The Drama Desk Award nominee says that theater still feels that way for him. He explains, “It feels that way when I’m doing a play, absolutely. On film and television, it’s more complicated than that I think, and when you start to add the business into the mix, and the industry into the mix, it doesn’t maintain it’s purity. That’s something that’s inevitable and unavoidable, but that’s why I try to do plays as much as I possibly can. There’s nothing so freeing as going to rehearsal and having that experience. Maybe it’s because it’s connected to my childhood, or it’s connected to the origins of what drove me creatively, but I feel like my life never makes more sense than when I’m in that process. ”
In fact, Quinto admits that moving to Los Angeles to pursue a career in film and television was not his original plan as an actor. He reveals, “It was weird, I graduated from school, I never thought I’d live in L.A. and I always wanted to be to New York. I assumed that would be my trajectory—that romantic ideal of moving there and doing plays Off-Broadway and being scrappy about it. Then we did a showcase in New York and a showcase in L.A., and for whatever reason the response that I generated in L.A. was significantly more enthusiastic. We did monologues and scenes, and New York I did a scene from Amadeus and a monologue from Pounding Nails in the Floor With My Forehead by Eric Bogosian, and then in L.A. I switched the scene to This is Our Youth and did the same monologue. I was spiky-haired, super skinny. A lot of people were like, “You should come here and do a sitcom.” That was the feedback that I got. Obviously it was quite a different journey than the one I’ve actually had, but I just listened to people. It worked out in the long run, but who’s to say what would have happened if I had trusted my instincts and moved to New York like I thought I would.”

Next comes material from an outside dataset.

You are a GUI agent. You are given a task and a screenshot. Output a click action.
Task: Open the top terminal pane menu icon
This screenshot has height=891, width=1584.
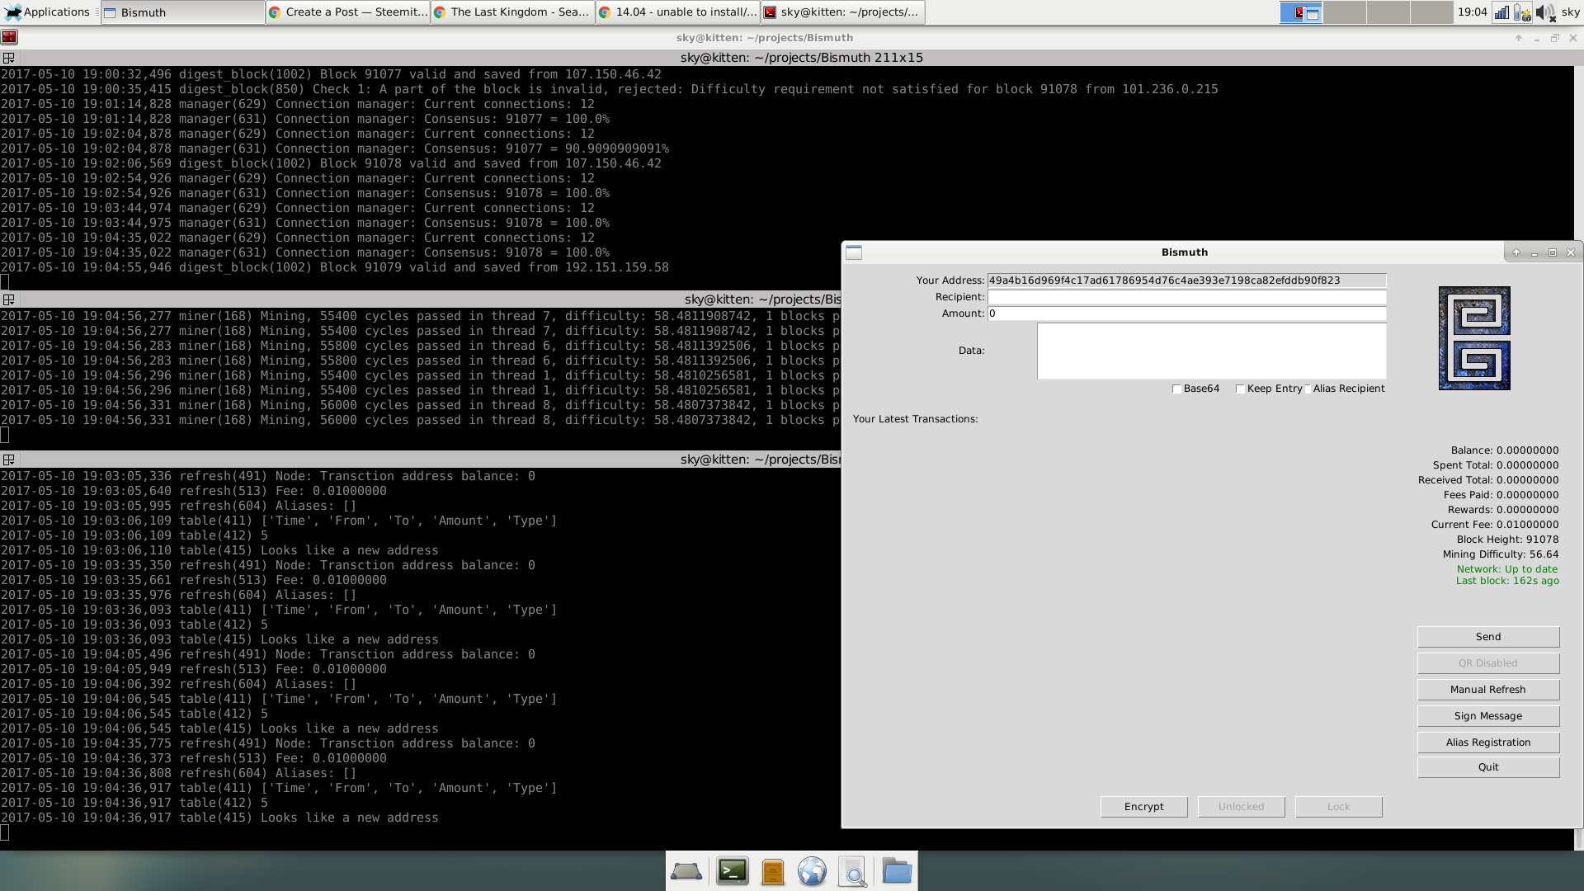(x=9, y=58)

Though many actors see auditioning as a difficult part of the process of landing a role, Quinto says he looks at auditions as a chance to act, pointing out, “I loved auditioning because it was just an opportunity to act. Whether or not I got the job was the next hurdle, but the idea that I would get to act that day was the thing that excited me the most about it. I had to learn how to modulate my performances and interpretations of these roles in auditions for the camera. I would say auditioning was my real training ground. The technical aspects—like hitting marks and pacing yourself and preparing and dealing with the downtime—the first recurring role I had on 24 was probably the way I learned that stuff.”
Following up on that, Quinto confesses that now he’s an established name and no longer has to audition for projects that it’s something he misses about his younger years. He says, “I miss it very much, actually. This has been something I’ve been asking to do more of. I also feel like the kinds of jobs I want right now—I consider them aspirational. I want to raise the bar for myself, and I am in this interesting spot where I do get offered a lot of things, but frankly, the majority of the things I get offered I’m not really interested in doing. I want to do the things that I have to fight for. I want to be working with directors who are at the top of their game. I want to be raising the bar for myself, and to me, the best way to do that is to prove to them that I’m the best for this job. I’ve been looking for ways to audition more, because it also keeps me sharp and keeps my ambition at its firm edge. That’s something that I’m actively engaged in conversations about now with my reps: What’s out there that I can really either put myself on tape for, or meet with the director for and read for? How do we do that? We’re now at the end of the Star Trek reboot trilogies and whether we are going to do another movie remains to be seen, and so I feel like I’m at the end of this cycle that began with me coming out of school and auditioning and building my way up. Heroes and Star Trek were 2006 and 2007, and I was just about to turn 30, and everything changed. I found myself on this amazing journey, which continues, but it’s now at a natural transition point. I’m reevaluating and reexamining how and where I go from here.”